Most native-API subscription apps (those built on Shopify's Subscription Contracts API) emit the standard subscription_contracts/* and subscription_billing_attempts/* topics that Flow can consume natively. Legacy or parallel-billing apps may emit only their own custom topics, which require Flow's webhook trigger configured manually.

Can I trigger a Flow from a custom subscription app event?

Yes, via Flow's HTTP request trigger. Your subscription app posts to a Flow-provided URL with a payload, and Flow's automation runs. Useful for events Shopify doesn't natively model (e.g. 'subscription paused', 'shipping date changed').

How do I test a Flow automation without affecting real customers?

Flow has a test mode for some triggers, but the most reliable approach is to use a test customer and test subscription on your dev store. Trigger the event manually (create a contract, simulate a failed payment) and watch the Flow run history.

What's the latency of a webhook-triggered Flow?

Typically a few seconds from event to Flow action. Worst-case can be 30-60 seconds during peak Shopify load. Don't build automations that require sub-second latency on webhook triggers — for that you need a different architecture (event streaming, polling).

Can I see the raw webhook payload that triggered a Flow?

In Flow's run history, you can inspect the variables that were passed to the automation, but not the literal webhook JSON. For full payload visibility, log it yourself in your subscription app or set up a webhook proxy (e.g. webhook.site) for debugging.

How do I avoid duplicate emails when a webhook is double-delivered?

Dedupe by event ID. Store seen event IDs (or contract_id + event_type combinations) for at least 7 days in a small lookup table. Before sending the email, check the table; if you've seen the event, skip.

What happens if my webhook endpoint is down?

Shopify retries with exponential backoff for up to 48 hours, then gives up. After 48 hours, the event is lost — Shopify won't redeliver it later. If your endpoint was down for longer, you'll need to manually backfill by querying Shopify for the missed events.

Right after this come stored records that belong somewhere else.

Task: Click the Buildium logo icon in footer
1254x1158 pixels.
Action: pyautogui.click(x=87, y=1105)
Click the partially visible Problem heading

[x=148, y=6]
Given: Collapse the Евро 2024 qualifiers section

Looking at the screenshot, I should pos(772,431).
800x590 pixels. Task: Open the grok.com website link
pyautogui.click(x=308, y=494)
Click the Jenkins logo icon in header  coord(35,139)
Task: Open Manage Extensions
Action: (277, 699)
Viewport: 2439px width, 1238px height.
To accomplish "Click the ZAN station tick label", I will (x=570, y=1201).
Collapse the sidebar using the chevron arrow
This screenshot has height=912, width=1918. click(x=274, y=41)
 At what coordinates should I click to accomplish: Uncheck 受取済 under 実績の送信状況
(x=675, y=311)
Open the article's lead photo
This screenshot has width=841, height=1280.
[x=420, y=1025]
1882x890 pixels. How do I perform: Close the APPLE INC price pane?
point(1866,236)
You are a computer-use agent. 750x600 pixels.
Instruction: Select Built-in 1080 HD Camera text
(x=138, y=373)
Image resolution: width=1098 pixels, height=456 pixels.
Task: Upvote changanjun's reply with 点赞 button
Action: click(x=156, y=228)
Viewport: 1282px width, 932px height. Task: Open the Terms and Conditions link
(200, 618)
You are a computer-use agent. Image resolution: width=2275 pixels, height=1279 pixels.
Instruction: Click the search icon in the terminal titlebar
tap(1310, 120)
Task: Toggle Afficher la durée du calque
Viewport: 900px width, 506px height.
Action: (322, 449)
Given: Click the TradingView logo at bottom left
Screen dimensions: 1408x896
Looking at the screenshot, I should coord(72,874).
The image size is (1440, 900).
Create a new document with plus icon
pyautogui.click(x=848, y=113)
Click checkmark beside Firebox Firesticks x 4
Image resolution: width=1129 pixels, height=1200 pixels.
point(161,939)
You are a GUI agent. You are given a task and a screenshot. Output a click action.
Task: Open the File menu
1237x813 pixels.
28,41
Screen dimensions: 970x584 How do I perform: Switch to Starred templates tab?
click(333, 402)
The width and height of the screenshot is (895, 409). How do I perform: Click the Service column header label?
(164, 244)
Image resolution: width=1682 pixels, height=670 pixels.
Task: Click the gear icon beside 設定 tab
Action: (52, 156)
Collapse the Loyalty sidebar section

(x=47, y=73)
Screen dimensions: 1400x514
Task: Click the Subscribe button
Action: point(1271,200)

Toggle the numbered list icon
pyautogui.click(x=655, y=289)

Can I chain multiple Flow automations?

Not directly. Each Flow is a single trigger-condition-actions unit. You can have Action A in Flow 1 produce a side effect (e.g. tag the customer) that triggers Flow 2 (e.g. 'customer tag added'), but the chain is implicit through side effects, not first-class. For complex orchestration, use your own backend.

How do I track whether automations are actually running?

Two options: (1) Flow's built-in run history shows recent executions per automation; check weekly. (2) Add a 'sentinel' step to each automation that logs a heartbeat to a tracking system (Slack, a simple log endpoint, an analytics event). If the heartbeat stops, the automation broke.

Can Flow trigger on subscription pause/resume events?

Depends on the subscription app. Pause/resume aren't native Shopify events — they're app-specific extensions on top of contract update. Your app needs to emit a webhook for the pause/resume action, and you wire it via Flow's HTTP trigger or via a subscription_contracts/update filtered to status changes.

Is there a security risk to exposing a Flow HTTP trigger URL?

The URL is a secret — anyone with it can trigger the Flow. Treat it like an API key: don't commit it to public repos, rotate if exposed. For higher-security needs, add HMAC signing on the calling side and verify in your Flow's first condition.